It’s the holiday season and many in the US are taking holidays to warmer destinations. Sadly, norovirus can tag along to take in the sights.
According to the CDC’s Vessel Sanitation Program (VSP), the federal entity that works with the cruise lines to prevent and contain gastrointestinal illness on US passenger ships, a total of 310 out of 4,160 passengers (about 7.5%) and 23 of the 1,398 crew aboard the Independence of the Seas took till with norovirus on last week’s cruise.

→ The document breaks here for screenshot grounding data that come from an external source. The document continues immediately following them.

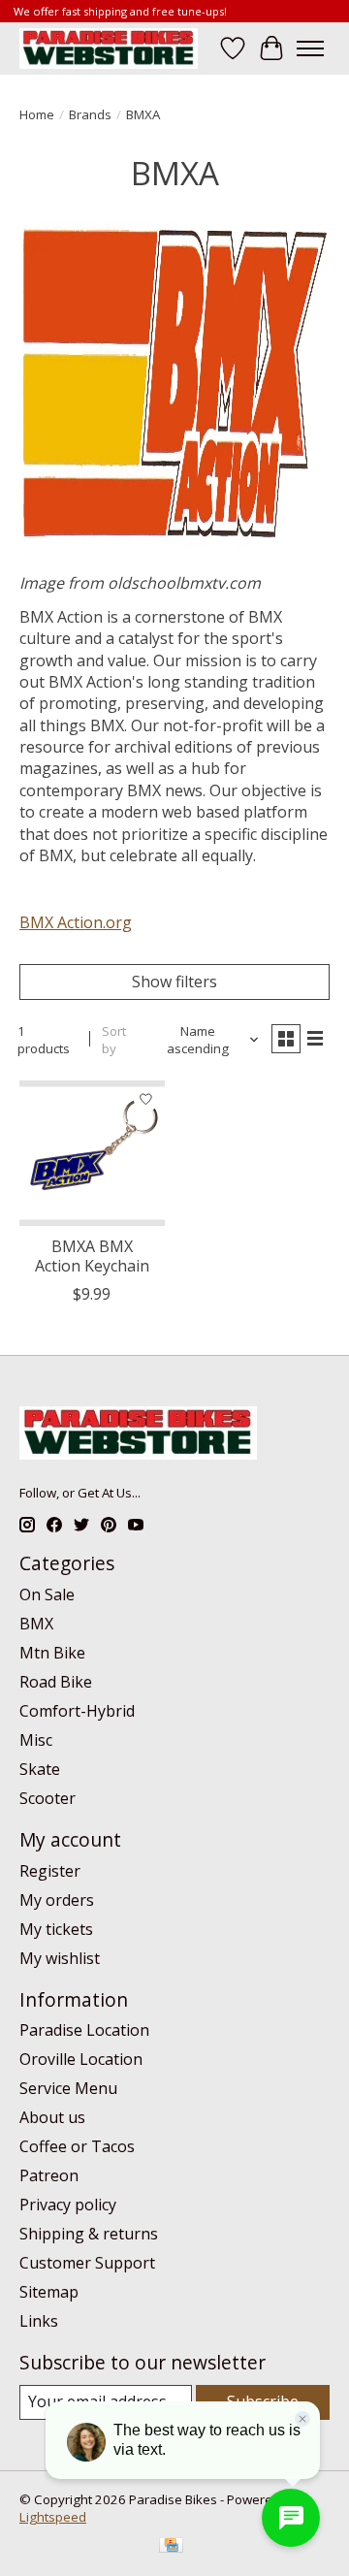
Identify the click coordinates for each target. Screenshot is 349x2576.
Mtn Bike (52, 1652)
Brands (90, 114)
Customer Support (87, 2262)
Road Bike (55, 1681)
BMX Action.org (75, 922)
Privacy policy (67, 2204)
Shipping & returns (88, 2233)
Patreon (49, 2175)
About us (52, 2117)
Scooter (47, 1798)
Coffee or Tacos (77, 2146)
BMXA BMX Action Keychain (92, 1255)
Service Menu (68, 2088)
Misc (35, 1740)
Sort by (114, 1039)
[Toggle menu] (310, 48)
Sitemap (49, 2291)
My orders (56, 1900)
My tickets (56, 1929)
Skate (39, 1769)
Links (38, 2321)
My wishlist (59, 1958)
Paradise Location (84, 2030)
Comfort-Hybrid (77, 1711)
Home (36, 114)
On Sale (47, 1594)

The ship left port in Miami last Monday, December 11, and a couple of days into its Caribbean voyage passengers started reporting that they were sick. Five days ago and halfway into the cruise, Royal Caribbean sent out a letter to the passengers explaining the possible presence of a norovirus outbreak, and when extra cleanings would take place.
As is common in these events, the cruise line increased their cleaning and disinfection procedures on board, urged those with symptoms to visit the ship’s medical facility, and worked with the VSP to collect and test stool samples from sick individuals. The ship returned on Saturday and left later that afternoon, though according to the VSP website the company did delay starting the next cruise to bring in additional sanitation staff and have more time to implement control measures.
Norovirus outbreaks on cruise ships are actually very rare (only around 1-2% of all of the norovirus outbreaks in the US happen on cruise ships). However, due to the number of people on the ships and the many shared spaces and surfaces, it’s not hard to see how a single sick person could quickly spread the virus to others.
We will update this story if more information becomes available.